BERKELEY — In the photograph that dominates the lobby of Sproul Hall at the University of California, a throng of students marches through Sather Gate, the university's southern entrance. The students carry a banner proclaiming "Free Speech."
They are en route to a Board of Regents meeting to demand just that and they are blessed. The photo was taken on a cool November afternoon in 1964 and the day's angled autumn light bathes them in a Hollywood glow of goodness, the kind of light reserved for second comings.
The Berkeley Free Speech Movement was a harbinger, even an instigator, of a huge wave of social protest that upended American culture so completely that it hasn't been put back together since. Beyond the momentous occasion the photo commemorates, there are a few peculiarities about it worth noting.

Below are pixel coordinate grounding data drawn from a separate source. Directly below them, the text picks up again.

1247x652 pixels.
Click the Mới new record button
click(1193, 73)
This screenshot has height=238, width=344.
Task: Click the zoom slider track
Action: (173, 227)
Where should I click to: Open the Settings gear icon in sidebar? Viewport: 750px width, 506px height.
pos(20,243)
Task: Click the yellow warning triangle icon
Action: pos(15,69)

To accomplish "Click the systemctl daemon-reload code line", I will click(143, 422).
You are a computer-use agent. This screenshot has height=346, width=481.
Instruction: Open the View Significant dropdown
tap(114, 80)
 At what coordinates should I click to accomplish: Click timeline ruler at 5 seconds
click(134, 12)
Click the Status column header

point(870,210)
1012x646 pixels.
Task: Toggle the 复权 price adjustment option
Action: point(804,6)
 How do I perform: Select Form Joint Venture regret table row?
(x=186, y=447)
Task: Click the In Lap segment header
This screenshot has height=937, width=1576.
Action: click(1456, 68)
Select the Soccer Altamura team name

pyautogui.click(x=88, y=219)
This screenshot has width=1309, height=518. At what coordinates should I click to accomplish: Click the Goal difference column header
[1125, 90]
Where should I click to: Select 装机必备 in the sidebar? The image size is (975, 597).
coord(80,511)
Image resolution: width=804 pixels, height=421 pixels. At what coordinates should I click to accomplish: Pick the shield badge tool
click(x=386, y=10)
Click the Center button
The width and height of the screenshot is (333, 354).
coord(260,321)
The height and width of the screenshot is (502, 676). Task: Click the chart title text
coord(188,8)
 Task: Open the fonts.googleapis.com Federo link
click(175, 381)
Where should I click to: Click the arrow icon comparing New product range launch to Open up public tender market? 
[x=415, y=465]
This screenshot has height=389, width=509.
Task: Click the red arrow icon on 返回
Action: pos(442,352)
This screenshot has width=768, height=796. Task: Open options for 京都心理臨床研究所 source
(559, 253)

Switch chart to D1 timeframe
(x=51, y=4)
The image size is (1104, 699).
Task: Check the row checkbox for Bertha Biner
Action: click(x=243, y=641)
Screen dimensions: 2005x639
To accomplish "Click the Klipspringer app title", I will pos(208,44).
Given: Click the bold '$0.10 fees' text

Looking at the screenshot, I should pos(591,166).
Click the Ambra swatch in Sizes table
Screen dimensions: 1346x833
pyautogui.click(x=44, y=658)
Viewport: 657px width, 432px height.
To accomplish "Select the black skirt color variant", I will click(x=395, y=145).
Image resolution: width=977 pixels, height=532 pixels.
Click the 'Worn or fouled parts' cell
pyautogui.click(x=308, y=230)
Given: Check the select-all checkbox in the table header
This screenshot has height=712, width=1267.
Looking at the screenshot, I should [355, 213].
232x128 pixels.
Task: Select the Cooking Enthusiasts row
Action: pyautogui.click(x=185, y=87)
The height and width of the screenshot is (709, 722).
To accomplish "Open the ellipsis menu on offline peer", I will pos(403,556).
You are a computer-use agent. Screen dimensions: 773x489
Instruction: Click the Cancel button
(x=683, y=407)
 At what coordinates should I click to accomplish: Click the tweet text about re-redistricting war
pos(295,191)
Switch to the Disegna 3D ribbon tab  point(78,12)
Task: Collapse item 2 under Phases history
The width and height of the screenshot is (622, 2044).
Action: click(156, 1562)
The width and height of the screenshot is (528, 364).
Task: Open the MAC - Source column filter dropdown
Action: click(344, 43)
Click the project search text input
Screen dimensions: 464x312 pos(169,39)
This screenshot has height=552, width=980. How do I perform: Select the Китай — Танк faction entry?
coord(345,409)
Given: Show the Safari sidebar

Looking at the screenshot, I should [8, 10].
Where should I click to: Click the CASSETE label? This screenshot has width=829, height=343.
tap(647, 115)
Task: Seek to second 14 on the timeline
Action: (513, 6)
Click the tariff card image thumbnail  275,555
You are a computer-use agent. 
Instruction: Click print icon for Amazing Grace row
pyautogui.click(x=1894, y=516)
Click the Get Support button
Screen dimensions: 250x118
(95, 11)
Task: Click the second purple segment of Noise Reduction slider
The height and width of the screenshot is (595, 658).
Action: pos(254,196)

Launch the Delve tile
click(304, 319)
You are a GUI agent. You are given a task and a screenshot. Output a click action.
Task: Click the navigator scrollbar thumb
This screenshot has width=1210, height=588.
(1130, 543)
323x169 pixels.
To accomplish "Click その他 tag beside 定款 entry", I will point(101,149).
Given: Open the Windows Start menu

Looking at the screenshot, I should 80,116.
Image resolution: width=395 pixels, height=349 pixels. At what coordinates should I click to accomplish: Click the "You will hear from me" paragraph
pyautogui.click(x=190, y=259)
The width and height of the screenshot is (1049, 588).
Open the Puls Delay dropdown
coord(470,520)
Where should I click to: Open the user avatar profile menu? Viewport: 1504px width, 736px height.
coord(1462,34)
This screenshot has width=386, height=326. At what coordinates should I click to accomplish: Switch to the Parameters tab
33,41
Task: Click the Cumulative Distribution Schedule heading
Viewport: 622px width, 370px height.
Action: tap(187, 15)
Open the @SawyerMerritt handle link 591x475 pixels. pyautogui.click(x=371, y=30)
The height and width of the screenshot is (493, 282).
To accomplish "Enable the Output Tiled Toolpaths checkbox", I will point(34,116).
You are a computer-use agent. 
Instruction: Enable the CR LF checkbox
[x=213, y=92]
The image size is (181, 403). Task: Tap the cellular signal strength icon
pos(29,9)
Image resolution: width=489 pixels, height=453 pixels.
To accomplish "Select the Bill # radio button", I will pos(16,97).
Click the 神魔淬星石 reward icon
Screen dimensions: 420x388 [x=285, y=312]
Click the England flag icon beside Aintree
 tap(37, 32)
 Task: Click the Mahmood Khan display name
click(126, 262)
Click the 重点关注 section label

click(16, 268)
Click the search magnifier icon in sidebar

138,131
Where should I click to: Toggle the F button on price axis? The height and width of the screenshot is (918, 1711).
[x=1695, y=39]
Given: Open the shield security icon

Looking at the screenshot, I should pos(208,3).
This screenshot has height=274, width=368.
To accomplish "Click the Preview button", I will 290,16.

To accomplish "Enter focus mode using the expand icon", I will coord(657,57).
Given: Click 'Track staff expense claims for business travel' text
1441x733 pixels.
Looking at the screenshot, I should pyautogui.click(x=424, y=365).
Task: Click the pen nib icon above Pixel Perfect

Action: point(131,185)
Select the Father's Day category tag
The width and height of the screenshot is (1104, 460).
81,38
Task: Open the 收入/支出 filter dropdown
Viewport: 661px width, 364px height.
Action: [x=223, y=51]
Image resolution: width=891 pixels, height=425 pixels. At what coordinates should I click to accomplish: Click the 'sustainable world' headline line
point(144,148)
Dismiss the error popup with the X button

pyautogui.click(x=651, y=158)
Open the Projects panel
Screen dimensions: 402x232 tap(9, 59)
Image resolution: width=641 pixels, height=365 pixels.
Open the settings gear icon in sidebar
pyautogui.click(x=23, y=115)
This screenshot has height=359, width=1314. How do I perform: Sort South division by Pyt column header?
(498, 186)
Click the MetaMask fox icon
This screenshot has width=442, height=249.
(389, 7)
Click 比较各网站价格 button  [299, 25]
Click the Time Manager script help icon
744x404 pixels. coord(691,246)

First, it hangs in the most prominent place in the most prominent building on the campus, an odd spot to put something that memorializes the overthrow of the duly constituted authority of the university.
Second, the rebelling students look anything but rebellious. The girls wore dresses and low heels. The boys wore suits and ties.
Third, the man in the middle of the photograph, the one wearing the best suit, is not a student at all, but a young assistant professor of philosophy named John Searle. That Searle would end up in the middle of a pack of rebellious students was prophetic.
Searle's concerns at the time had little to do with university reform. He was teaching, trying to finish his first book, and feeding a wife and two small sons. He did have a genuine concern for free speech--mainly, he says, the free speech of young assistant professors.
Still, ending up in the middle of a demonstration demanding it would seem out of character if Searle hadn't gone on to build a career composed mainly of jumping into the middle of places he had no apparent reason to be and turning them upside down.
He's now 66, established as one of the most influential thinkers of the late 20th century, noted for his ruthless disregard of affectation and his celebration of common-sense solutions to seemingly intractable problems. The subject himself of scholarly conferences, he is a key figure in at least three disciplines: the philosophy of language, artificial intelligence and the nature of consciousness. And in all of them he has at various times caused more ferocious international intellectual debates than he has had time to manage.
He spends weekends in the deep powder of the Sierra. When he isn't skiing, he might be sailing with his San Francisco socialite pals, the Gettys, or buying Persian rugs with Hollywood buddies Billy Friedkin and Sherry Lansing, or tasting big reds from the little boutique winery he advised for decades. Or he is writing yet another article for a scholarly journal or the New York Review of Books, or pushing to finish his 11th book and contemplating another hundred he has on his list to write.
"I go to the library to get a book on symbolic logic and I find myself reading about the war in the desert or the development of ceramics in Europe. One of my problems," he says, with a degree of understatement, "is that everything interests me."
School's Contentious History
The University of California has been a bellwether of the state's culture for the last 50 years. Many of the debates about what sort of place California ought to be, and subsequently the nation, played out here: the marches of the '60s, the Reagan and Brown tug-of-war in the '70s, Proposition 13-induced retrenchments of the '80s, and the fierce battles over race, ethnicity and their roles in the social order still ongoing.
All that notwithstanding, the construction of the University of California, and the system that grew around it, is regarded as among the most remarkable achievements in a California century stuffed full of remarkable achievement. No educational undertaking like it has ever been achieved, and seldom attempted, in so short a time span anywhere on Earth.
The development of so rich and vast an intellectual infrastructure joined with the state's magnificent physical endowment to create a place where almost everything seemed possible, and sometimes was. The scope of achievements of UC researchers, teachers and students--from the invention of the transistor to the creation of television game shows--is stunning.
Searle is representative of UC and its rise to preeminence among world universities. With little or no expectation, propelled mainly by the force of will and fearless intellect, he grew to prominence out of what had been a philosophical backwater and has resolutely remained at the top. When Searle told his fellow dons at Oxford that he was going to leave for California, they were incredulous. One asked, seriously, "But whom could you possibly talk to?"